Con motivo del funeral de Estado por el fallecido ex-presidente Adolfo Suárez,
el cardenal Rouco Varela, oficiante de la misa, dijo en su homilía unas palabras que han ofendido sobremanera a muchos de los que estaban allí presentes: "Las actitudes que causaron la guerra civil la pueden volver a causar." Dado que era una ocasión única, porque en la catedral de La Almudena estaban congregados en ese momento los representantes políticos de distintos signos para rendir tributo de reconocimiento al difunto y a su tarea, el cardenal no dejó pasar la ocasión para que esas palabras las escucharan todos ellos.
El malestar que han provocado es explicable, dado que suponen una advertencia pública a los gobernantes de que la sombra del fracaso, en su grado más extremo que es la guerra, puede llegar a planear sobre nuestras cabezas. Y como casi nadie quiere ser puesto en evidencia, recibiendo avisos de esa índole, el rechazo ha sido casi total.
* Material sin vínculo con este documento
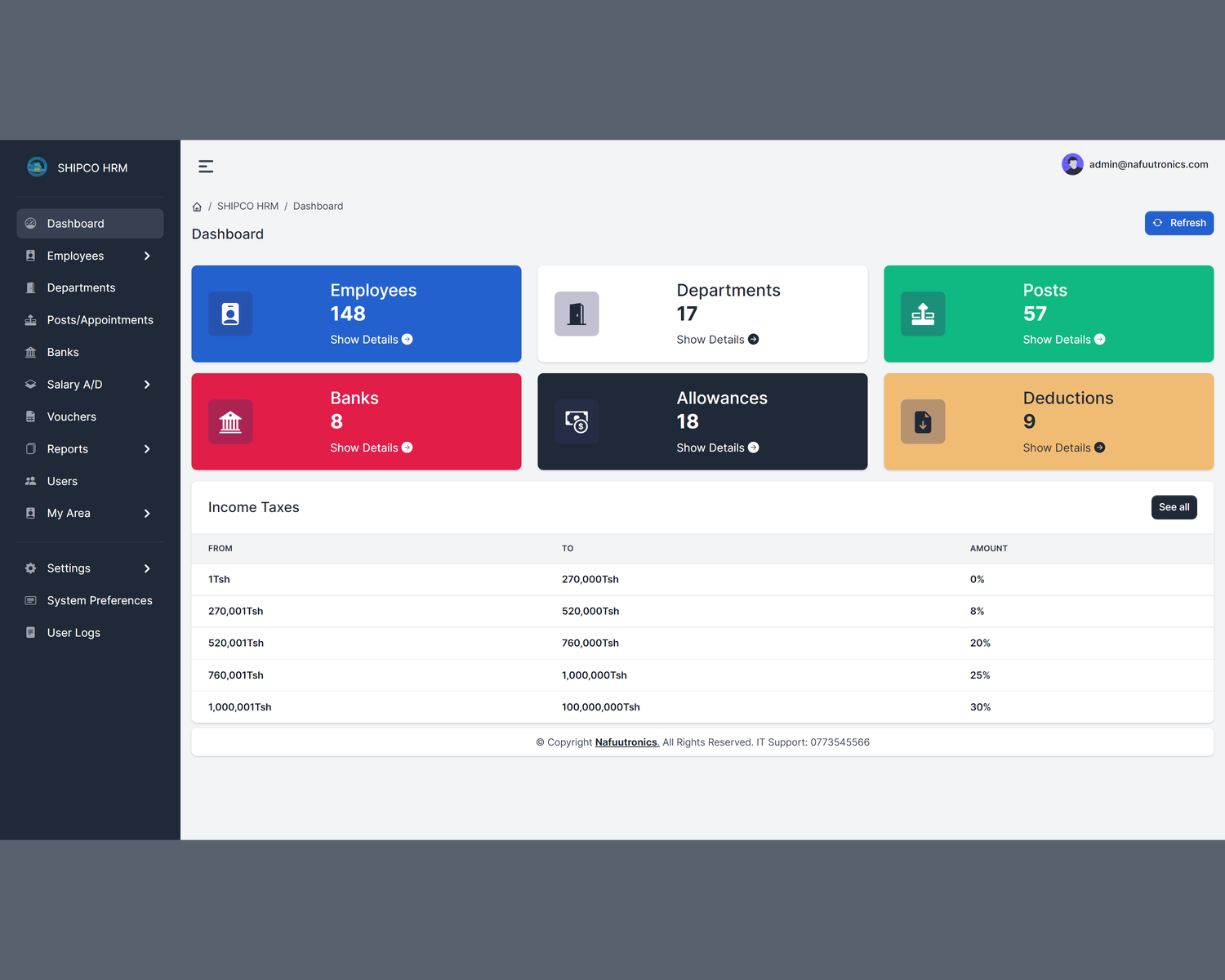Click See all for Income Taxes
1225x980 pixels.
[1174, 507]
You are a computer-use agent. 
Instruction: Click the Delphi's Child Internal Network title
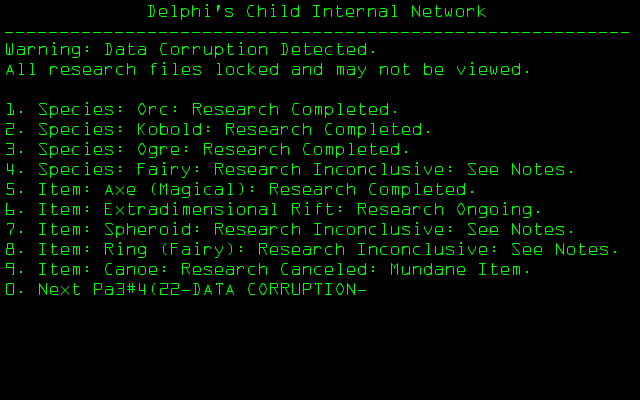coord(317,12)
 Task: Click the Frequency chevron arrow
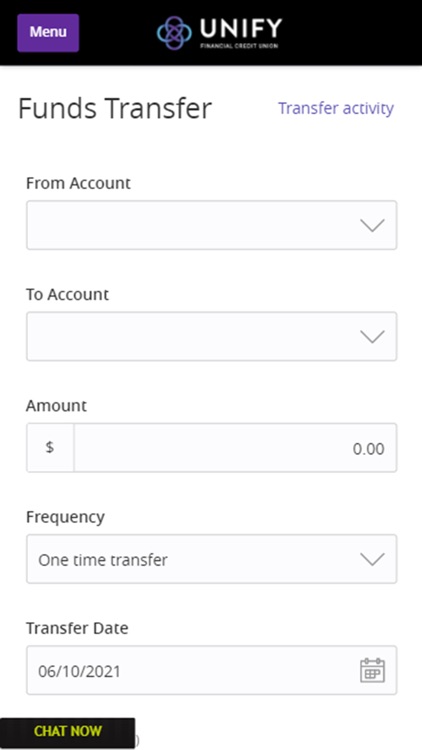[x=372, y=559]
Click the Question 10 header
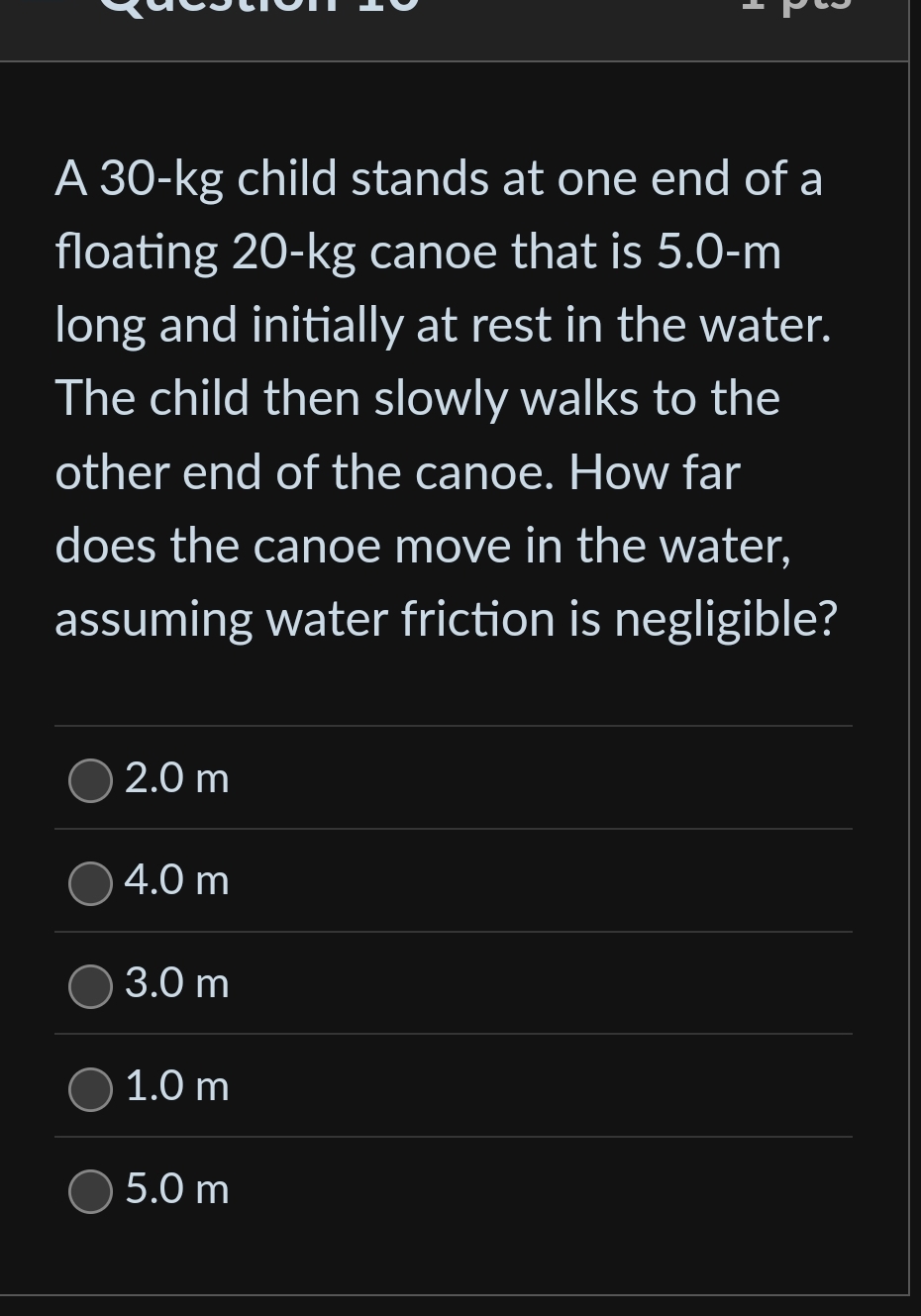 click(x=257, y=10)
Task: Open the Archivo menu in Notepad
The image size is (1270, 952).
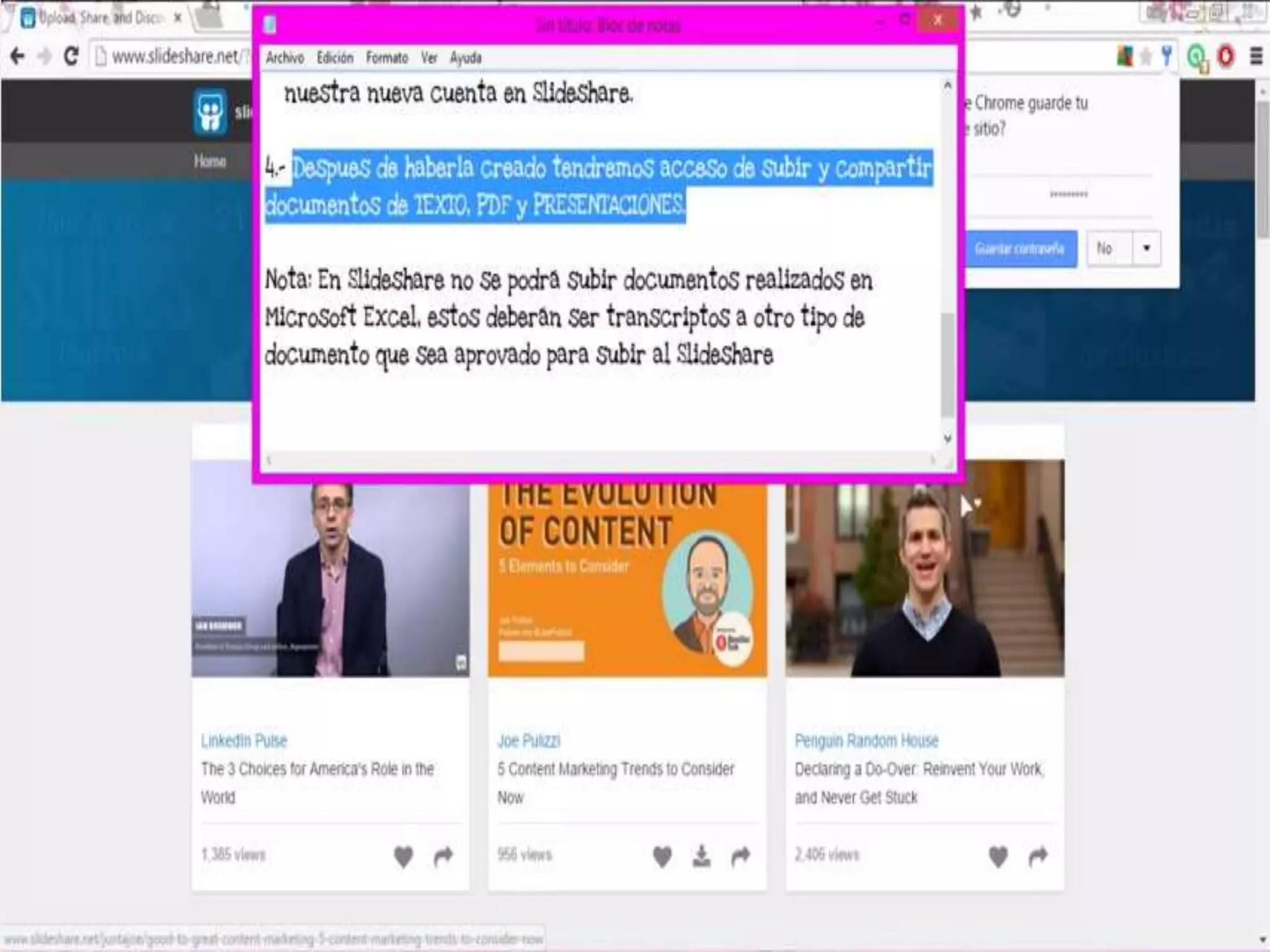Action: coord(285,58)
Si además tenemos en cuenta que el cardenal no es precisamente santo de la devoción de muchos, entonces ya tenemos un cóctel bien agitado para la reacción en contra. Como esas palabras fueron de carácter exhortatorio y su persona suscita en bastantes antipatía, cuando no ojeriza, la conjunción de ambos elementos, palabras y persona, se aunaron para generar repudio.
Y sin embargo, por más que duela, al cardenal no le falta razón. Si en algún momento, en los casi 40 años desde la muerte de Franco, ha habido una etapa en la que el enconamiento, el desafío y la confrontación han alcanzado niveles peligrosos, con alarmantes señales de ruptura, ese momento es el actual. Es verdad que hubo en la etapa de la Transición y posteriormente a la misma, peligros que podían hacer naufragar el proyecto de una convivencia pacífica. Fuerzas nostálgicas de la etapa anterior estuvieron acechando para destruir la incipiente democracia, de lo cual el golpe de Estado del 23 de febrero de 1981 fue su expresión más nítida. Otro gran peligro era el terrorismo de ETA. Pero felizmente ni los nostálgicos ni el terrorismo pudieron quebrar la convivencia pacífica general, a pesar de haberlo intentado.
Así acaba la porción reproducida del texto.